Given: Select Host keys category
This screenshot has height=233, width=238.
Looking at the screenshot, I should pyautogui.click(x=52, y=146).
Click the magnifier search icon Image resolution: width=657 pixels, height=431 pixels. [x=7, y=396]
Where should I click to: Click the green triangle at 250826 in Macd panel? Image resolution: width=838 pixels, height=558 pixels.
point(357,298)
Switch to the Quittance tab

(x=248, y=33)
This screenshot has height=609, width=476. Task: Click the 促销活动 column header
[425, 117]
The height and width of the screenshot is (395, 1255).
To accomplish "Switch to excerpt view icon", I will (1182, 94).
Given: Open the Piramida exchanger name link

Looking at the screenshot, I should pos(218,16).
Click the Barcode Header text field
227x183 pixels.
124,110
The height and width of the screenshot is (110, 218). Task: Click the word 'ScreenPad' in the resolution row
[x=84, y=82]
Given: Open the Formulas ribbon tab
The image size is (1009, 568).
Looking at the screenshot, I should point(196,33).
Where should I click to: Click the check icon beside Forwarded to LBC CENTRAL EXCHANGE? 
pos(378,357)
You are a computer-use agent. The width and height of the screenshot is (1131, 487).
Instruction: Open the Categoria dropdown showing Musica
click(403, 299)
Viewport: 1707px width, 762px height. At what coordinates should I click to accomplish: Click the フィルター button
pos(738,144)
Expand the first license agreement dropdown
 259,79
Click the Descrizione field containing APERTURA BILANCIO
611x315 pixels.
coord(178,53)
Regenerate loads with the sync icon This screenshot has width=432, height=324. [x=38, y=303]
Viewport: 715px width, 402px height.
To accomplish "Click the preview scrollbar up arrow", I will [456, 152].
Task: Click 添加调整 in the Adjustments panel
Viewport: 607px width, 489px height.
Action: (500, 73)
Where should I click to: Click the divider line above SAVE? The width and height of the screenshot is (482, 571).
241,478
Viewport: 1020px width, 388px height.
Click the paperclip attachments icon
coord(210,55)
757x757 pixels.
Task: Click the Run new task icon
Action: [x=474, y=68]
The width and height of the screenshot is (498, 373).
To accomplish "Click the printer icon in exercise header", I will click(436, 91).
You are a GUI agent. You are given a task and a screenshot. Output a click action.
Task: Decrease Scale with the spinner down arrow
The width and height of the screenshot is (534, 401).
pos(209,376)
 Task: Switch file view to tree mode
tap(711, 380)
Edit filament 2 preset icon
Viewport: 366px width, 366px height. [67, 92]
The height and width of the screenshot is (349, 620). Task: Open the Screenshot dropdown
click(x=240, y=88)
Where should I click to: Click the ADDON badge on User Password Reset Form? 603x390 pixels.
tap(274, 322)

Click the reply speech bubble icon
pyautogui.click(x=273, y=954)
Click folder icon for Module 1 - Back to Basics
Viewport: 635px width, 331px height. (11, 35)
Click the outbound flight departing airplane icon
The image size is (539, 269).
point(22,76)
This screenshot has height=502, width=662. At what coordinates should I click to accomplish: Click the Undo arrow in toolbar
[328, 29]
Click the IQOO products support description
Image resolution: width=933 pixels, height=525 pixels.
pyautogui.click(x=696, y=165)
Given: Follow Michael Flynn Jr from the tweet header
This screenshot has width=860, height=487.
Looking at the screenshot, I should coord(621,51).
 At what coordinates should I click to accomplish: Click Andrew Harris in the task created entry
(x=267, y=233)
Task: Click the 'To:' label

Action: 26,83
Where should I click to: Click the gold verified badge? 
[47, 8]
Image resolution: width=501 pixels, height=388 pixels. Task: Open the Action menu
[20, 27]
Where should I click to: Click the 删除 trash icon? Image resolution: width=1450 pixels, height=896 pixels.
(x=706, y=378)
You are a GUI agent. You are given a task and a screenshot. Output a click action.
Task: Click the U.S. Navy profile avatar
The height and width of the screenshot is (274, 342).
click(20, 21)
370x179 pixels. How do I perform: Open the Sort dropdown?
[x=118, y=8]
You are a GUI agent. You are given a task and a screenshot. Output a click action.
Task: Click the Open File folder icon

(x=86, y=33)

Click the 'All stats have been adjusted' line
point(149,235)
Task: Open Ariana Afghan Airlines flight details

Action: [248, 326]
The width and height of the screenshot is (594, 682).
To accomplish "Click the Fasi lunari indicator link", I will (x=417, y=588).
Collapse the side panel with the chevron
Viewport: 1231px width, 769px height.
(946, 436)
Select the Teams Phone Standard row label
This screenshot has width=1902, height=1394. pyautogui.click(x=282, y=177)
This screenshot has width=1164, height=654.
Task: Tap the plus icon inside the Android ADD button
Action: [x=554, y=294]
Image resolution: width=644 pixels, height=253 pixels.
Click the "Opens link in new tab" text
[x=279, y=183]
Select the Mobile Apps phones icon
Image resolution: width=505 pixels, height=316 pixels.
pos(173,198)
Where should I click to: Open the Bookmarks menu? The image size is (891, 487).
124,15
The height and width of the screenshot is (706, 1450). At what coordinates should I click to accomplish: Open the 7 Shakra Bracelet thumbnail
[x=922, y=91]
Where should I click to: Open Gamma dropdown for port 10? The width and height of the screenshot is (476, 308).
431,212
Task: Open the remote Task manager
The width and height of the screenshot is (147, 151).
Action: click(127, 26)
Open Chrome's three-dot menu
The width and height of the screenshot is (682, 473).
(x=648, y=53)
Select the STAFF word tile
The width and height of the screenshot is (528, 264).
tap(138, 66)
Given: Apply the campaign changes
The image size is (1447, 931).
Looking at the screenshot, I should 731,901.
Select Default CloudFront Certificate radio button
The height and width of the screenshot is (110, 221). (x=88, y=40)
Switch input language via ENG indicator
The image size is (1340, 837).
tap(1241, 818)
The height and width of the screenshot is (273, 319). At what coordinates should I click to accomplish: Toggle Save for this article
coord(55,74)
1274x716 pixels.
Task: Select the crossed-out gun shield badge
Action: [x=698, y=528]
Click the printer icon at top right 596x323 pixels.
--------------------
Work to complete —
Rewrite all the records above, changing "paperclip attachments icon" to "attachment clip icon" and leaving everything else as it is.

Answer to this exercise —
Given: Select Host keys category
This screenshot has height=233, width=238.
Looking at the screenshot, I should pyautogui.click(x=52, y=146).
Click the magnifier search icon Image resolution: width=657 pixels, height=431 pixels. [x=7, y=396]
Where should I click to: Click the green triangle at 250826 in Macd panel? Image resolution: width=838 pixels, height=558 pixels.
point(357,298)
Switch to the Quittance tab

(x=248, y=33)
This screenshot has height=609, width=476. Task: Click the 促销活动 column header
[425, 117]
The height and width of the screenshot is (395, 1255).
To accomplish "Switch to excerpt view icon", I will (1182, 94).
Given: Open the Piramida exchanger name link

Looking at the screenshot, I should pos(218,16).
Click the Barcode Header text field
227x183 pixels.
124,110
The height and width of the screenshot is (110, 218). Task: Click the word 'ScreenPad' in the resolution row
[x=84, y=82]
Given: Open the Formulas ribbon tab
The image size is (1009, 568).
Looking at the screenshot, I should point(196,33).
Where should I click to: Click the check icon beside Forwarded to LBC CENTRAL EXCHANGE? 
pos(378,357)
You are a computer-use agent. The width and height of the screenshot is (1131, 487).
Instruction: Open the Categoria dropdown showing Musica
click(403, 299)
Viewport: 1707px width, 762px height. At what coordinates should I click to accomplish: Click the フィルター button
pos(738,144)
Expand the first license agreement dropdown
 259,79
Click the Descrizione field containing APERTURA BILANCIO
611x315 pixels.
coord(178,53)
Regenerate loads with the sync icon This screenshot has width=432, height=324. [x=38, y=303]
Viewport: 715px width, 402px height.
To accomplish "Click the preview scrollbar up arrow", I will [456, 152].
Task: Click 添加调整 in the Adjustments panel
Viewport: 607px width, 489px height.
Action: (500, 73)
Where should I click to: Click the divider line above SAVE? The width and height of the screenshot is (482, 571).
241,478
Viewport: 1020px width, 388px height.
Click the attachment clip icon
coord(210,55)
757x757 pixels.
Task: Click the Run new task icon
Action: [x=474, y=68]
The width and height of the screenshot is (498, 373).
To accomplish "Click the printer icon in exercise header", I will click(436, 91).
You are a GUI agent. You are given a task and a screenshot. Output a click action.
Task: Decrease Scale with the spinner down arrow
The width and height of the screenshot is (534, 401).
pos(209,376)
 Task: Switch file view to tree mode
tap(711, 380)
Edit filament 2 preset icon
Viewport: 366px width, 366px height. [67, 92]
The height and width of the screenshot is (349, 620). Task: Open the Screenshot dropdown
click(x=240, y=88)
Where should I click to: Click the ADDON badge on User Password Reset Form? 603x390 pixels.
tap(274, 322)

Click the reply speech bubble icon
pyautogui.click(x=273, y=954)
Click folder icon for Module 1 - Back to Basics
Viewport: 635px width, 331px height. (11, 35)
Click the outbound flight departing airplane icon
The image size is (539, 269).
point(22,76)
This screenshot has height=502, width=662. At what coordinates should I click to accomplish: Click the Undo arrow in toolbar
[328, 29]
Click the IQOO products support description
Image resolution: width=933 pixels, height=525 pixels.
pyautogui.click(x=696, y=165)
Given: Follow Michael Flynn Jr from the tweet header
This screenshot has width=860, height=487.
Looking at the screenshot, I should coord(621,51).
 At what coordinates should I click to accomplish: Click Andrew Harris in the task created entry
(x=267, y=233)
Task: Click the 'To:' label

Action: 26,83
Where should I click to: Click the gold verified badge? 
[47, 8]
Image resolution: width=501 pixels, height=388 pixels. Task: Open the Action menu
[20, 27]
Where should I click to: Click the 删除 trash icon? Image resolution: width=1450 pixels, height=896 pixels.
(x=706, y=378)
You are a GUI agent. You are given a task and a screenshot. Output a click action.
Task: Click the U.S. Navy profile avatar
The height and width of the screenshot is (274, 342).
click(20, 21)
370x179 pixels. How do I perform: Open the Sort dropdown?
[x=118, y=8]
You are a GUI agent. You are given a task and a screenshot. Output a click action.
Task: Click the Open File folder icon

(x=86, y=33)

Click the 'All stats have been adjusted' line
point(149,235)
Task: Open Ariana Afghan Airlines flight details

Action: [248, 326]
The width and height of the screenshot is (594, 682).
To accomplish "Click the Fasi lunari indicator link", I will (x=417, y=588).
Collapse the side panel with the chevron
Viewport: 1231px width, 769px height.
(946, 436)
Select the Teams Phone Standard row label
This screenshot has width=1902, height=1394. pyautogui.click(x=282, y=177)
This screenshot has width=1164, height=654.
Task: Tap the plus icon inside the Android ADD button
Action: [x=554, y=294]
Image resolution: width=644 pixels, height=253 pixels.
Click the "Opens link in new tab" text
[x=279, y=183]
Select the Mobile Apps phones icon
Image resolution: width=505 pixels, height=316 pixels.
pos(173,198)
Where should I click to: Open the Bookmarks menu? The image size is (891, 487).
124,15
The height and width of the screenshot is (706, 1450). At what coordinates should I click to accomplish: Open the 7 Shakra Bracelet thumbnail
[x=922, y=91]
Where should I click to: Open Gamma dropdown for port 10? The width and height of the screenshot is (476, 308).
431,212
Task: Open the remote Task manager
The width and height of the screenshot is (147, 151).
Action: click(127, 26)
Open Chrome's three-dot menu
The width and height of the screenshot is (682, 473).
(x=648, y=53)
Select the STAFF word tile
The width and height of the screenshot is (528, 264).
tap(138, 66)
Given: Apply the campaign changes
The image size is (1447, 931).
Looking at the screenshot, I should 731,901.
Select Default CloudFront Certificate radio button
The height and width of the screenshot is (110, 221). (x=88, y=40)
Switch input language via ENG indicator
The image size is (1340, 837).
tap(1241, 818)
The height and width of the screenshot is (273, 319). At what coordinates should I click to accomplish: Toggle Save for this article
coord(55,74)
1274x716 pixels.
Task: Select the crossed-out gun shield badge
Action: [x=698, y=528]
Click the printer icon at top right 596x323 pixels.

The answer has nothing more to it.